Salento: glossario per turisiti

Tempo di turisti, ecco quindi un breve glossario per districarsi nei vezzi e modi di dire salentini.  I modi di dire sono essenziali, le modalità di interlocuzione servono per comunicare ed è bene non lasciarsi prendere alla sprovvista.
Se entri in un negozio non è raro sentirsi dire “Ciao signore”, non è maleducazione ma accoglienza. “Signore” mantiene un distacco formale dovuto, “ciao” indica proposta di vicinanza, amicizia, disponibilità al dialogo.
Così come quando il salentino doc vuole puntualizzare qualcosa in maniera esplicita, parlando dirà “mò ci vuole”, utilizzato proprio come rafforzativo, esempio: “per cucinare il pesce occorre olio buono, aglio e, mò ci vuole, prezzemolo…”.

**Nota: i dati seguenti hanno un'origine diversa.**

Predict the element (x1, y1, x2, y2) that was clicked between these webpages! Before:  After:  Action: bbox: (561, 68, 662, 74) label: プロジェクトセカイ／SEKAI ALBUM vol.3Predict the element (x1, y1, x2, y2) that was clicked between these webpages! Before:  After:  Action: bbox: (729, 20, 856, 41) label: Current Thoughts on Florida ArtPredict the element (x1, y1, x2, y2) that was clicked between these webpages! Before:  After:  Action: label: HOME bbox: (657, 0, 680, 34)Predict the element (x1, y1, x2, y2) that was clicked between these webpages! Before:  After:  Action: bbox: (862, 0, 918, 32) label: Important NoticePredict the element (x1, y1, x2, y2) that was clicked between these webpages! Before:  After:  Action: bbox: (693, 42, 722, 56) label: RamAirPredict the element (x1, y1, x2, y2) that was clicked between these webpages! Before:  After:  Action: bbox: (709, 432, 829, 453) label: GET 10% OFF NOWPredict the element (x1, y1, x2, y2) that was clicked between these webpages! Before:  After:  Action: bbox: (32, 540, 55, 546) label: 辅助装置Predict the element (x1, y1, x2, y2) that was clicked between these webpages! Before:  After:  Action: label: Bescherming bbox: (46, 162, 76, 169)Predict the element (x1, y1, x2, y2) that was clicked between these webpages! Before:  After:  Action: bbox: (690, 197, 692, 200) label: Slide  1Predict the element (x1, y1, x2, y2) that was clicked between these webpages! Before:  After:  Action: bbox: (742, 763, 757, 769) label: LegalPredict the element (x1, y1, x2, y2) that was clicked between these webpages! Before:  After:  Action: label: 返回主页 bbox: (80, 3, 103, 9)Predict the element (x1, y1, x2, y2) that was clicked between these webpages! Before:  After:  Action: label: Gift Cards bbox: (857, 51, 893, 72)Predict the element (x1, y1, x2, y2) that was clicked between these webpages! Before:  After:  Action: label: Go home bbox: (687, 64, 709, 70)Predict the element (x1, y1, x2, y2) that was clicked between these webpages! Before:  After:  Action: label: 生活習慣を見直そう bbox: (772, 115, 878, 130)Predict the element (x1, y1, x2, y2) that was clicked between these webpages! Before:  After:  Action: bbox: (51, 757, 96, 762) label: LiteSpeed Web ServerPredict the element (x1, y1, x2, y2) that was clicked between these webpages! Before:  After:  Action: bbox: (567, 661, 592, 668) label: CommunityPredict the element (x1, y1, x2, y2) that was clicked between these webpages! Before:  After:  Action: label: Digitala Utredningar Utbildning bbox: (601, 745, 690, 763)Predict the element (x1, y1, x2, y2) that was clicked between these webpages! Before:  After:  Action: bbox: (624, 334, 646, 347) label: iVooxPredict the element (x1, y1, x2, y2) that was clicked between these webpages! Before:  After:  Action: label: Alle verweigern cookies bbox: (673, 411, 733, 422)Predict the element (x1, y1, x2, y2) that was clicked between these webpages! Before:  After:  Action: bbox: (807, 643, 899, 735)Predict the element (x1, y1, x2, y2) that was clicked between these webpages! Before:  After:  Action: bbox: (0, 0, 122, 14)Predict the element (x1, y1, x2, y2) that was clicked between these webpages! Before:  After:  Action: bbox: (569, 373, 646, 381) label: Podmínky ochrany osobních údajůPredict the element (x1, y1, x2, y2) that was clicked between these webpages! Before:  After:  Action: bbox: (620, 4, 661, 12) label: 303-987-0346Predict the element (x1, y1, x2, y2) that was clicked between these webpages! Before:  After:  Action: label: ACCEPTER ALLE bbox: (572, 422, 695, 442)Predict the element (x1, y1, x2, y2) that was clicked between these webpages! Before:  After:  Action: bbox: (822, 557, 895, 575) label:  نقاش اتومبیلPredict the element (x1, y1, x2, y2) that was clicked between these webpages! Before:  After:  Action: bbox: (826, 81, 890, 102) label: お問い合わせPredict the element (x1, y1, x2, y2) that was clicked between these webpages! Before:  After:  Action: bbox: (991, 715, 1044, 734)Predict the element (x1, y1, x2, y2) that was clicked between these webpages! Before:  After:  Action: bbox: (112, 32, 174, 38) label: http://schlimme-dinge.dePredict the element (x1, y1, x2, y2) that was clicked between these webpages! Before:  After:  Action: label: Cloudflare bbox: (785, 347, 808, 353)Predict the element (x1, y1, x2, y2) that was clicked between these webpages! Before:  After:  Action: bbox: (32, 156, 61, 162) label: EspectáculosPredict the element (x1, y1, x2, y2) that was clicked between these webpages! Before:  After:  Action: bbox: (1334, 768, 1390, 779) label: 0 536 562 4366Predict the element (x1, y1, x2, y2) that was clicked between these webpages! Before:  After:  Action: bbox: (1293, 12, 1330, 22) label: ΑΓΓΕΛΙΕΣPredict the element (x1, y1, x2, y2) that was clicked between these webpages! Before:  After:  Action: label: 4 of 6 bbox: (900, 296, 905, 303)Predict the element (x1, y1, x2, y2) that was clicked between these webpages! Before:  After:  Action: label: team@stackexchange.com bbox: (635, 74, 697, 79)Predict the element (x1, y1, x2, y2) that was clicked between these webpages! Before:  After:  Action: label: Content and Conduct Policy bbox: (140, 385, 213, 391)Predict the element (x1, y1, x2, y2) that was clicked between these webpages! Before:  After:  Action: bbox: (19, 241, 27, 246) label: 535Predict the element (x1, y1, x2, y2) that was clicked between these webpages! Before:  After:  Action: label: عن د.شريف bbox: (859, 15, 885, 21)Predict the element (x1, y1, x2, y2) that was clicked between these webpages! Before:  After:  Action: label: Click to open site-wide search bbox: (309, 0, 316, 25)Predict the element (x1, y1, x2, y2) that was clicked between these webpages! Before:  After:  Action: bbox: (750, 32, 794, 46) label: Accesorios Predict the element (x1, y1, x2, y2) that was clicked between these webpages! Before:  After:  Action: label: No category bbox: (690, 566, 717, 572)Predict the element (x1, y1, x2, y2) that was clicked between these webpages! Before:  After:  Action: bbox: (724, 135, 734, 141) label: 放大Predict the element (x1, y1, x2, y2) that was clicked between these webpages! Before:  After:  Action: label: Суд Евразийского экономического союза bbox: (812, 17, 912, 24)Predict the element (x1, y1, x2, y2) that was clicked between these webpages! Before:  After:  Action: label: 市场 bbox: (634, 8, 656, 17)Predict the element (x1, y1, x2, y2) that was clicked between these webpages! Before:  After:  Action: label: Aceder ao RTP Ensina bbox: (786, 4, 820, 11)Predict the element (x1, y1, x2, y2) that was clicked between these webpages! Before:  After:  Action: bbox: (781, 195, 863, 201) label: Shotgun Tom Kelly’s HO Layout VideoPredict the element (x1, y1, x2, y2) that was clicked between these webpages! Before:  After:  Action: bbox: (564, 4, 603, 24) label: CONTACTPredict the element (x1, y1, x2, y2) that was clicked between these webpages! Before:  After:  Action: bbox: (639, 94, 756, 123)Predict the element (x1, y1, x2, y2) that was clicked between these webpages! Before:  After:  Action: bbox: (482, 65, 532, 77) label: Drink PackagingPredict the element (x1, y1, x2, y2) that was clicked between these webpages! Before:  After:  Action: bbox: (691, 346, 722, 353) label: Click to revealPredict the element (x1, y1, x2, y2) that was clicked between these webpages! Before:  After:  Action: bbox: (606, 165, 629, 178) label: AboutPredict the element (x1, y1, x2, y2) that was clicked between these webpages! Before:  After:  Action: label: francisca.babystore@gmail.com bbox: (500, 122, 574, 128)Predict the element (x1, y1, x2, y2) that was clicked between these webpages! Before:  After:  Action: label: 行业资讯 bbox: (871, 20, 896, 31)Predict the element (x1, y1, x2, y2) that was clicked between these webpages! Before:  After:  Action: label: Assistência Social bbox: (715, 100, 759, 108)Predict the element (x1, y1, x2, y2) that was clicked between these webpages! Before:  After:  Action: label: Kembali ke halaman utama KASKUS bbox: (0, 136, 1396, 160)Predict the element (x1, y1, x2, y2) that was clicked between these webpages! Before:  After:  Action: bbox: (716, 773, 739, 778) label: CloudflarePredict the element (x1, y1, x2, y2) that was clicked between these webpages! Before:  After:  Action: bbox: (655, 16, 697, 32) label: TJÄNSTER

Se poi incontri la commessa del “ciao signore” per strada, magari dopo ore e lei ti riconosce ti saluta dicendo non  “come va?” ma  “a posto?” (pronunciato: apposto?) Anche questo è solo un augurio e un auspicio ovviamente. Tutto deve essere a posto, guai a dire che si ha un fastidioso dolorino alla schiena.
E i rafforzativi non mancano, non è raro sentirsi chiamare in causa con un semplice “sai?” Quando, per esempio si vuole sottolineare un concetto anche semplice “oggi ho mangiato polpette, sai?” sottendendo “dico proprio a te e voglio la tua attenzione e la tua solidarietà”.   Per contro esiste il “non sai?” utilizzato come il “sai” ma come rafforzativo di un concetto “Non sai? Oggi c’è stato un temporale fortissimo”.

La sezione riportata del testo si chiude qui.